The approach that’s been taken by large employers has been to have several choices available to employees, which is similar, but more constricted than an open market. Except it isn’t an open market, because a large employer is better able to negotiate with insurers or health plans for good rates and benefits, something that an individual cannot do (actually, it’s the benefits consulting firms that do this on behalf of the employers). The idea of purchasing pools does not fix this if anyone can opt out, since healthy people or groups will opt out to get cheaper rates, while sick people or groups remain in to try and get subsidized (by healthy people) rates; but as the healthy leave, the cost goes up until it is unbearable and becomes a guaranteed loss situation (called the “death spiral” by insurers). This is what happened in Florida and Oregon, when insurers slowly dropped out of these purchasing coalitions. The only coalitions that work are the ones that do underwriting, which again means that sick people pay more.

All consumer-focused free market forces push to disaggregate risk, while most regulatory, governmental and societal forces push to aggregate risk. If disaggregation of risk occurs too much, then the market will collapse for those who need it the most – sick people – since there won’t be enough money coming in from healthy people to cover the costs of the sick. That is not something that an employer, the government or society at large can tolerate.

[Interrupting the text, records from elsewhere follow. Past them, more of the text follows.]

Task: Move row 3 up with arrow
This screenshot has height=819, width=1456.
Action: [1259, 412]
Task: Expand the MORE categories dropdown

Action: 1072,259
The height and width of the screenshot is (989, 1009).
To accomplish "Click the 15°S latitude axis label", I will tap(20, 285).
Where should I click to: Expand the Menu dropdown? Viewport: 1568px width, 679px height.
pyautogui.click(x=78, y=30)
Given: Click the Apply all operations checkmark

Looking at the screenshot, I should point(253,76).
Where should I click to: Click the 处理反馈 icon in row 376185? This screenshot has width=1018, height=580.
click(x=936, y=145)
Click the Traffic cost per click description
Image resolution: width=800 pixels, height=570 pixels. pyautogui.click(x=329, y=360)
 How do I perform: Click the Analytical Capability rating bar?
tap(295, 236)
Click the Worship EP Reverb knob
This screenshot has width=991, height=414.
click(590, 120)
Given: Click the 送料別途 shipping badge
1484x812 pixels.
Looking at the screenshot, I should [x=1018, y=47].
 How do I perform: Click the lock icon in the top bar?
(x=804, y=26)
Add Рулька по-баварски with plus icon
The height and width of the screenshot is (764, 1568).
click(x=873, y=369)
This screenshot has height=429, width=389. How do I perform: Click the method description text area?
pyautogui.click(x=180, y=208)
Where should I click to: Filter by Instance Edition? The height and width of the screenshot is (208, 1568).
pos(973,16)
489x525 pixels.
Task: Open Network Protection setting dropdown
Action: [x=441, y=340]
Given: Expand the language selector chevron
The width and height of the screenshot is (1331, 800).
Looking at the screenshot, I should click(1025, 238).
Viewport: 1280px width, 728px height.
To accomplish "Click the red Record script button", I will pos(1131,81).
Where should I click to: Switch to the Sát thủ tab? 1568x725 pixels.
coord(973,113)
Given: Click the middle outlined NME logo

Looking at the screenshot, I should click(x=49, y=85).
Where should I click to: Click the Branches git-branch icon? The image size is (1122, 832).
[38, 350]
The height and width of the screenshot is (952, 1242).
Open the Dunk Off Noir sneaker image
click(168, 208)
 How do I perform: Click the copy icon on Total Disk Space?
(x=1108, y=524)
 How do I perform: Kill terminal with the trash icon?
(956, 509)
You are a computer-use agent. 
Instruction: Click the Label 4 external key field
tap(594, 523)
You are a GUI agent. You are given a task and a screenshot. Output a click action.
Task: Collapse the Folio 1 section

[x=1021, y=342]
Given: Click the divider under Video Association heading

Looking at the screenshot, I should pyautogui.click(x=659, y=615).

So to make a wholesale movement to defined contribution work, you need to pass federal legislation that requires two things: mandatory participation so the healthy people won’t drop out, and guaranteed issue so that you can actually buy something. But you can’t mandate that insurers lose money, and the government doesn’t want to be in the insurance business. If you think a single payer system is in the works, remember Walter Mondale telling voters he’d raise their taxes (a career limiting statement if there ever was one); and anyway, we already have a single payer system – it’s called Medicare, and it’s less than ideal. Most working Americans want better coverage than that (e.g., Medicare doesn’t cover drugs, and the deductibles and copays area pretty high).

So remember Amara’s law (courtesy of Greg Lippe): In responding to change, we tend to over-react in the short run, and under-react in the long run. There is a movement in the direction of defined benefit, but it isn’t going to take over the industry any more than did staff model HMOs or capitation.